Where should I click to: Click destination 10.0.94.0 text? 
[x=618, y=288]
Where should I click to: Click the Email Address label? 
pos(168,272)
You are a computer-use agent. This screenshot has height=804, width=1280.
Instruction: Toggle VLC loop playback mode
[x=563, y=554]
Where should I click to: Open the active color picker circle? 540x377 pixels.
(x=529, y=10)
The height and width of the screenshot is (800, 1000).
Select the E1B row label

Stated task: Print every line of the data above again, word for word and in the same order.

Exercise result:
Where should I click to: Click destination 10.0.94.0 text? 
[x=618, y=288]
Where should I click to: Click the Email Address label? 
pos(168,272)
You are a computer-use agent. This screenshot has height=804, width=1280.
Instruction: Toggle VLC loop playback mode
[x=563, y=554]
Where should I click to: Open the active color picker circle? 540x377 pixels.
(x=529, y=10)
The height and width of the screenshot is (800, 1000).
Select the E1B row label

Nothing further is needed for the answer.